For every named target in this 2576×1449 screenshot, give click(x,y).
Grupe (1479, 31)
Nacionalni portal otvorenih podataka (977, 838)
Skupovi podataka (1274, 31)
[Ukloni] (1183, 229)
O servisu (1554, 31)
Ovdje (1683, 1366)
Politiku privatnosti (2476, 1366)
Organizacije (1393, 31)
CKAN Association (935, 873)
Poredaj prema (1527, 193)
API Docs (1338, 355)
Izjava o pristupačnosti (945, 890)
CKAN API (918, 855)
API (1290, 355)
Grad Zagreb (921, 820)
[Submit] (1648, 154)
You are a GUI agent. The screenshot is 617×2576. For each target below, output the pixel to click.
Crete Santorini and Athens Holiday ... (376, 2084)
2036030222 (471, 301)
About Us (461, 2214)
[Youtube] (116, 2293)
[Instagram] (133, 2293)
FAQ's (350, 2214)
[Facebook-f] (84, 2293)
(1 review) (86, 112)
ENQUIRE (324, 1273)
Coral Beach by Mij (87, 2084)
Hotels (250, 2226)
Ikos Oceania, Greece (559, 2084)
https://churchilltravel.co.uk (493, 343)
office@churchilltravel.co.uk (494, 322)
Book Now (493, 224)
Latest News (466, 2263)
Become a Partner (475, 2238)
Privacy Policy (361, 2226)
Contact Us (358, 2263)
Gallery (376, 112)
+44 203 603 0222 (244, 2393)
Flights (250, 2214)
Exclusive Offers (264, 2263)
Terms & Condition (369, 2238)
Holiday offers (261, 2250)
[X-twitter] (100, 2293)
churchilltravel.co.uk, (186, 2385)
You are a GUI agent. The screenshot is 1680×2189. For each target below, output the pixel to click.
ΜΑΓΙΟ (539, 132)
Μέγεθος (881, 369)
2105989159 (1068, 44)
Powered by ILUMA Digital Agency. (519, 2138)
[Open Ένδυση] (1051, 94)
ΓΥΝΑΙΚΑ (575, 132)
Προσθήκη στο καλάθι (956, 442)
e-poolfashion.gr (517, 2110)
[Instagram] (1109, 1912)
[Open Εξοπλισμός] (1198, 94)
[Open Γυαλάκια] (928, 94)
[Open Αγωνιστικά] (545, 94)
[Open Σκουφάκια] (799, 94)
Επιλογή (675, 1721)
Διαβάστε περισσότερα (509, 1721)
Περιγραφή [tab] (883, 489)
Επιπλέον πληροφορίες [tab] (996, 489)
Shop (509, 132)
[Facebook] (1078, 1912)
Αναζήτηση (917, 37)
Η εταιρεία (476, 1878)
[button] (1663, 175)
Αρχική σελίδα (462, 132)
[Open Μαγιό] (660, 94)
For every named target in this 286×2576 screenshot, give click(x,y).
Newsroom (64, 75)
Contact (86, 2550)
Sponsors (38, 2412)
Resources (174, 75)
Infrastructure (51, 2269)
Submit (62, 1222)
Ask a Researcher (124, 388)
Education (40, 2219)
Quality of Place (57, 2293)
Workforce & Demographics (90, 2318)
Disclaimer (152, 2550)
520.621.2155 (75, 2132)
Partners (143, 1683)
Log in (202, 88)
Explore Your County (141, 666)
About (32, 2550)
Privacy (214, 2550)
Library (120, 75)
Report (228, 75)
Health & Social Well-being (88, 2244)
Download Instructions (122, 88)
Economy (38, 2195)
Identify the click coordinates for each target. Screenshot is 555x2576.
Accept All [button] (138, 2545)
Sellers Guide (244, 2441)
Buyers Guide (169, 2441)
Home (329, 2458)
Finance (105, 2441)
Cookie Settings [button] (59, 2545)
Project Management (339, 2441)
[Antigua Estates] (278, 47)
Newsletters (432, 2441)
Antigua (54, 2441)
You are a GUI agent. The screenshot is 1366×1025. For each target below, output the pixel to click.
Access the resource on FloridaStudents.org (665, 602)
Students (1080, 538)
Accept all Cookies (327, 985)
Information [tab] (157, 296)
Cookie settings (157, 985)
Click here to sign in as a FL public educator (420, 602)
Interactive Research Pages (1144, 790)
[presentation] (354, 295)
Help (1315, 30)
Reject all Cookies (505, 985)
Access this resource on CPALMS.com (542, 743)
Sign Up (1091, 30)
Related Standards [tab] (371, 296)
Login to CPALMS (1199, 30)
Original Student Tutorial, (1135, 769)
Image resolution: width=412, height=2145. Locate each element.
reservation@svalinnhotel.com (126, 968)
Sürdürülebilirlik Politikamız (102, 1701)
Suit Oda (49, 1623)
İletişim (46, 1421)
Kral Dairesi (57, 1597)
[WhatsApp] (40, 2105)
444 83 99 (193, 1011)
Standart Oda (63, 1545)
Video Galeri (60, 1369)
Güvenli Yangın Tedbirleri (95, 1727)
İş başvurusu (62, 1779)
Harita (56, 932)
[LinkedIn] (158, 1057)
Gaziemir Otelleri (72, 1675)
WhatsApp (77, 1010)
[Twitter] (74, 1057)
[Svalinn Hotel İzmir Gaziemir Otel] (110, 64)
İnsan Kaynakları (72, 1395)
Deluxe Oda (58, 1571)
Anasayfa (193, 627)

▸ **Work task**
Having output the line that contains "Izjava o pristupačnosti (945, 890)", stop. Every line before it, back to the first line of the data, must be reproduced exactly.

▸ **Solution for this task**
For every named target in this 2576×1449 screenshot, give click(x,y).
Grupe (1479, 31)
Nacionalni portal otvorenih podataka (977, 838)
Skupovi podataka (1274, 31)
[Ukloni] (1183, 229)
O servisu (1554, 31)
Ovdje (1683, 1366)
Politiku privatnosti (2476, 1366)
Organizacije (1393, 31)
CKAN Association (935, 873)
Poredaj prema (1527, 193)
API Docs (1338, 355)
Izjava o pristupačnosti (945, 890)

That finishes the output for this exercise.